(Your objective) Please retype every one of the entries below with no changes at all.

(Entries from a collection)
__________________________________________________

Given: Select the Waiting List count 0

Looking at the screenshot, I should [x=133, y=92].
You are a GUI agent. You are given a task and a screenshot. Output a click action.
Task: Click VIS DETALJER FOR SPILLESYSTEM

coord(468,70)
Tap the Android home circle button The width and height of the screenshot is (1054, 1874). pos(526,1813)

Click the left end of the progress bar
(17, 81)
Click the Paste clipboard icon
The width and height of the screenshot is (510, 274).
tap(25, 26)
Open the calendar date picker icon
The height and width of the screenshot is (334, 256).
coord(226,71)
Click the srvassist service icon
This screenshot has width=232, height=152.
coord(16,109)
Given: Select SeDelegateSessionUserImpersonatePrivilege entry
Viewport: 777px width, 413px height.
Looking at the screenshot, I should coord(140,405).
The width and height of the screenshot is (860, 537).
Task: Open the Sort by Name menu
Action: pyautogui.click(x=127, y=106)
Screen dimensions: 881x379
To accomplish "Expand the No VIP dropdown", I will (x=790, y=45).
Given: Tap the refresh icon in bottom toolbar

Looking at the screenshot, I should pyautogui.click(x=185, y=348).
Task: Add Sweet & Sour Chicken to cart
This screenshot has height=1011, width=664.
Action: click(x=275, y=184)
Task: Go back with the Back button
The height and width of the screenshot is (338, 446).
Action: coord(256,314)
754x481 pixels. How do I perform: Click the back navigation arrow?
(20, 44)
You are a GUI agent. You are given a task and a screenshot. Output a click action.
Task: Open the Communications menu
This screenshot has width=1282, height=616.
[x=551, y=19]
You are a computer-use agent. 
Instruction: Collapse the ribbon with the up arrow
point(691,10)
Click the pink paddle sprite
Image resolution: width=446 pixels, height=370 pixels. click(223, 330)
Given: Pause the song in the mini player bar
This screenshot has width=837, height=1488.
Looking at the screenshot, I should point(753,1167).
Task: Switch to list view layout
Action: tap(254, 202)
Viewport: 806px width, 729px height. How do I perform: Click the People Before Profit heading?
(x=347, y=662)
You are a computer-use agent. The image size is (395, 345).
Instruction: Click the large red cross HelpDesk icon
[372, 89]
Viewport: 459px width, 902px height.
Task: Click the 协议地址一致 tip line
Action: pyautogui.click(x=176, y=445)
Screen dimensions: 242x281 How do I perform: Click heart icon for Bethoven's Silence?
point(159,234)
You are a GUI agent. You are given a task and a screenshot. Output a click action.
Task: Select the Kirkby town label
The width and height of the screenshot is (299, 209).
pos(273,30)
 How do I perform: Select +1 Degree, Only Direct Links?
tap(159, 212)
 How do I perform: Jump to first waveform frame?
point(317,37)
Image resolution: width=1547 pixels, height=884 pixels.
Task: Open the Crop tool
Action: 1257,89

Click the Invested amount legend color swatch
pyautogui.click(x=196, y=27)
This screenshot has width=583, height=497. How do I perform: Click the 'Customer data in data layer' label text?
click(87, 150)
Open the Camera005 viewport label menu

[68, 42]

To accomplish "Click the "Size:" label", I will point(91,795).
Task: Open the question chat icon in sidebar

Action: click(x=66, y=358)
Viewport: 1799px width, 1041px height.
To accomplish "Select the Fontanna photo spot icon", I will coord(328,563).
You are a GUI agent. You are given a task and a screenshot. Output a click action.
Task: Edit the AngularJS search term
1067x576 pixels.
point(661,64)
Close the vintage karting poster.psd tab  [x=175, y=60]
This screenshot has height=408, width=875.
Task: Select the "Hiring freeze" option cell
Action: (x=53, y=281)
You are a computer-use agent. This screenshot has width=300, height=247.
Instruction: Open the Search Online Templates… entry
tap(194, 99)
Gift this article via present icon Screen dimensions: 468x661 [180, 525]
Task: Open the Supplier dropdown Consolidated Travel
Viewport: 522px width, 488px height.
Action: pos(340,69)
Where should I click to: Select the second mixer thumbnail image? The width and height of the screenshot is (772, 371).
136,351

__________________________________________________

(Result for this task)
Given: Select the Waiting List count 0

Looking at the screenshot, I should [x=133, y=92].
You are a GUI agent. You are given a task and a screenshot. Output a click action.
Task: Click VIS DETALJER FOR SPILLESYSTEM

coord(468,70)
Tap the Android home circle button The width and height of the screenshot is (1054, 1874). pos(526,1813)

Click the left end of the progress bar
(17, 81)
Click the Paste clipboard icon
The width and height of the screenshot is (510, 274).
tap(25, 26)
Open the calendar date picker icon
The height and width of the screenshot is (334, 256).
coord(226,71)
Click the srvassist service icon
This screenshot has width=232, height=152.
coord(16,109)
Given: Select SeDelegateSessionUserImpersonatePrivilege entry
Viewport: 777px width, 413px height.
Looking at the screenshot, I should coord(140,405).
The width and height of the screenshot is (860, 537).
Task: Open the Sort by Name menu
Action: pyautogui.click(x=127, y=106)
Screen dimensions: 881x379
To accomplish "Expand the No VIP dropdown", I will (x=790, y=45).
Given: Tap the refresh icon in bottom toolbar

Looking at the screenshot, I should pyautogui.click(x=185, y=348).
Task: Add Sweet & Sour Chicken to cart
This screenshot has height=1011, width=664.
Action: click(x=275, y=184)
Task: Go back with the Back button
The height and width of the screenshot is (338, 446).
Action: coord(256,314)
754x481 pixels. How do I perform: Click the back navigation arrow?
(20, 44)
You are a GUI agent. You are given a task and a screenshot. Output a click action.
Task: Open the Communications menu
This screenshot has width=1282, height=616.
[x=551, y=19]
You are a computer-use agent. 
Instruction: Collapse the ribbon with the up arrow
point(691,10)
Click the pink paddle sprite
Image resolution: width=446 pixels, height=370 pixels. click(223, 330)
Given: Pause the song in the mini player bar
This screenshot has width=837, height=1488.
Looking at the screenshot, I should point(753,1167).
Task: Switch to list view layout
Action: tap(254, 202)
Viewport: 806px width, 729px height. How do I perform: Click the People Before Profit heading?
(x=347, y=662)
You are a computer-use agent. The image size is (395, 345).
Instruction: Click the large red cross HelpDesk icon
[372, 89]
Viewport: 459px width, 902px height.
Task: Click the 协议地址一致 tip line
Action: pyautogui.click(x=176, y=445)
Screen dimensions: 242x281 How do I perform: Click heart icon for Bethoven's Silence?
point(159,234)
You are a GUI agent. You are given a task and a screenshot. Output a click action.
Task: Select the Kirkby town label
The width and height of the screenshot is (299, 209).
pos(273,30)
 How do I perform: Select +1 Degree, Only Direct Links?
tap(159, 212)
 How do I perform: Jump to first waveform frame?
point(317,37)
Image resolution: width=1547 pixels, height=884 pixels.
Task: Open the Crop tool
Action: 1257,89

Click the Invested amount legend color swatch
pyautogui.click(x=196, y=27)
This screenshot has width=583, height=497. How do I perform: Click the 'Customer data in data layer' label text?
click(87, 150)
Open the Camera005 viewport label menu

[68, 42]

To accomplish "Click the "Size:" label", I will point(91,795).
Task: Open the question chat icon in sidebar

Action: click(x=66, y=358)
Viewport: 1799px width, 1041px height.
To accomplish "Select the Fontanna photo spot icon", I will coord(328,563).
You are a GUI agent. You are given a task and a screenshot. Output a click action.
Task: Edit the AngularJS search term
1067x576 pixels.
point(661,64)
Close the vintage karting poster.psd tab  [x=175, y=60]
This screenshot has height=408, width=875.
Task: Select the "Hiring freeze" option cell
Action: (x=53, y=281)
You are a computer-use agent. This screenshot has width=300, height=247.
Instruction: Open the Search Online Templates… entry
tap(194, 99)
Gift this article via present icon Screen dimensions: 468x661 [180, 525]
Task: Open the Supplier dropdown Consolidated Travel
Viewport: 522px width, 488px height.
Action: pos(340,69)
Where should I click to: Select the second mixer thumbnail image? The width and height of the screenshot is (772, 371).
136,351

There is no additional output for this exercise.